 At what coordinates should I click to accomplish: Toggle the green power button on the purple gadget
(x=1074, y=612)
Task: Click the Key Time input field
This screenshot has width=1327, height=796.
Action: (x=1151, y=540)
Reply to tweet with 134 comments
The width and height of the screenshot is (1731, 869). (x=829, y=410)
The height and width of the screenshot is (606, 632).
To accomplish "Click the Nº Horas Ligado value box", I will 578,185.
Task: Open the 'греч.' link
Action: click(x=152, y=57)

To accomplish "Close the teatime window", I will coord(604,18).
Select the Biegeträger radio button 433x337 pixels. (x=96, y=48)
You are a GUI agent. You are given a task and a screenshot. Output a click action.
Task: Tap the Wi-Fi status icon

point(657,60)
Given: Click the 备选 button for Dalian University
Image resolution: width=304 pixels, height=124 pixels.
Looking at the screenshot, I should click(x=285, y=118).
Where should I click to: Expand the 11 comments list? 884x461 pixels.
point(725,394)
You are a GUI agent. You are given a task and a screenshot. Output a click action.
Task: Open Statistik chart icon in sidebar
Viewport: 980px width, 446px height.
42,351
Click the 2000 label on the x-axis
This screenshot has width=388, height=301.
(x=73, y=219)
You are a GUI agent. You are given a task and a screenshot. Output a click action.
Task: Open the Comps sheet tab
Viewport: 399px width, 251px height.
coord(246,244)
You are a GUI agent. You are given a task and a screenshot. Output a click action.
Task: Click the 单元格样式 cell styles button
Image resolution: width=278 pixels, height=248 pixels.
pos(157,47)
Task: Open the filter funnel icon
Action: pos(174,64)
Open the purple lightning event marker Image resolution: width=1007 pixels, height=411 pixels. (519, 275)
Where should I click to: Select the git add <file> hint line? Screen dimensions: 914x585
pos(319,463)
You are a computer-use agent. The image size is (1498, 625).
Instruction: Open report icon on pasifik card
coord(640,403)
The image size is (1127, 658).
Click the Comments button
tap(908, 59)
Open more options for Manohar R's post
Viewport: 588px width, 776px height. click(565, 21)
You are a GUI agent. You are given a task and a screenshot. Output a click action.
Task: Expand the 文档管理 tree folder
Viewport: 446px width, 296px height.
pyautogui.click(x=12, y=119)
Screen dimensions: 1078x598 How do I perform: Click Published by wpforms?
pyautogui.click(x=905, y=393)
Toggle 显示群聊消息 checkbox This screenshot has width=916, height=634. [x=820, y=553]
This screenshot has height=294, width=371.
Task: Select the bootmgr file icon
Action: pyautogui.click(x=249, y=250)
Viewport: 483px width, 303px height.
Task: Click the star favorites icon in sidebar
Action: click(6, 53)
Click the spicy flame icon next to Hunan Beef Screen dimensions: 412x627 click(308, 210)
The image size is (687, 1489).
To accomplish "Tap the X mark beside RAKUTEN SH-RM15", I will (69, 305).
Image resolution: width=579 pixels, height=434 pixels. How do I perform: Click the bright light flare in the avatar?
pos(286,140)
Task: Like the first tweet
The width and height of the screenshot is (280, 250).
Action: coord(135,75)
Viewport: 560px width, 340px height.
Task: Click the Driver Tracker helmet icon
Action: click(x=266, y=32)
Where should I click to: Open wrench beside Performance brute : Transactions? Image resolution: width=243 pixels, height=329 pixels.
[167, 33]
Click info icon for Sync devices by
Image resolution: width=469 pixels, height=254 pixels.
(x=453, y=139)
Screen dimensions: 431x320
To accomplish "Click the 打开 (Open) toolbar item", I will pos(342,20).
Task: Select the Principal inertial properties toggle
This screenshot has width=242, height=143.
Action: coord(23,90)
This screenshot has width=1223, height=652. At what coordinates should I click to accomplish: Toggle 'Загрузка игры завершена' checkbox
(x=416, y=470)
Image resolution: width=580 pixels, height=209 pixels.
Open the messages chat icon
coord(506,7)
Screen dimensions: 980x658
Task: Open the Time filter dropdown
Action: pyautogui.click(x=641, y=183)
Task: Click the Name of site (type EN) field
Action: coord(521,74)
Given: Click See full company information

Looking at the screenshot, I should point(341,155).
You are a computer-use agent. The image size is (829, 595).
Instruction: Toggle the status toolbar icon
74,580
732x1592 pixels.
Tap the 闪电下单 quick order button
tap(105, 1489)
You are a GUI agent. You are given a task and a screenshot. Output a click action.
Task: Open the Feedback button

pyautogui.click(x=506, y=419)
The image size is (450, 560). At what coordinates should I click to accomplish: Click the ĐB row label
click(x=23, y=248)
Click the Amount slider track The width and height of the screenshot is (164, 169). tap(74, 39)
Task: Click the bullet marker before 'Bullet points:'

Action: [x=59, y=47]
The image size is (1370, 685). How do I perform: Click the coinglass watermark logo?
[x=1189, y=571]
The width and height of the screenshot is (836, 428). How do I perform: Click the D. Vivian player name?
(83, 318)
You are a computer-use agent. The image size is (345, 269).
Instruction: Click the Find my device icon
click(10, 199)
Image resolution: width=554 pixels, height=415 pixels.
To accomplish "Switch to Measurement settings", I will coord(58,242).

◇ ◇ ◇ ◇ ◇

EXERCISE INSTRUCTIONS: Rewrite the portion of the listing that opens with the line containing "The image size is (1127, 658)." and closes with the line containing "pyautogui.click(x=905, y=393)" as a two-column CSV headed task and answer. Give one row for each task and its answer, with every field quoted and line breaks replaced by spaces.

RESULT OF THE TASK:
task,answer
"The image size is (1127, 658). Click the Comments button","tap(908, 59)"
"Open more options for Manohar R's post","Viewport: 588px width, 776px height. click(565, 21)"
"You are a GUI agent. You are given a task and a screenshot. Output a click action. Task: Expand the 文档管理 tree folder Viewport: 446px width, 296px height.","pyautogui.click(x=12, y=119)"
"Screen dimensions: 1078x598 How do I perform: Click Published by wpforms?","pyautogui.click(x=905, y=393)"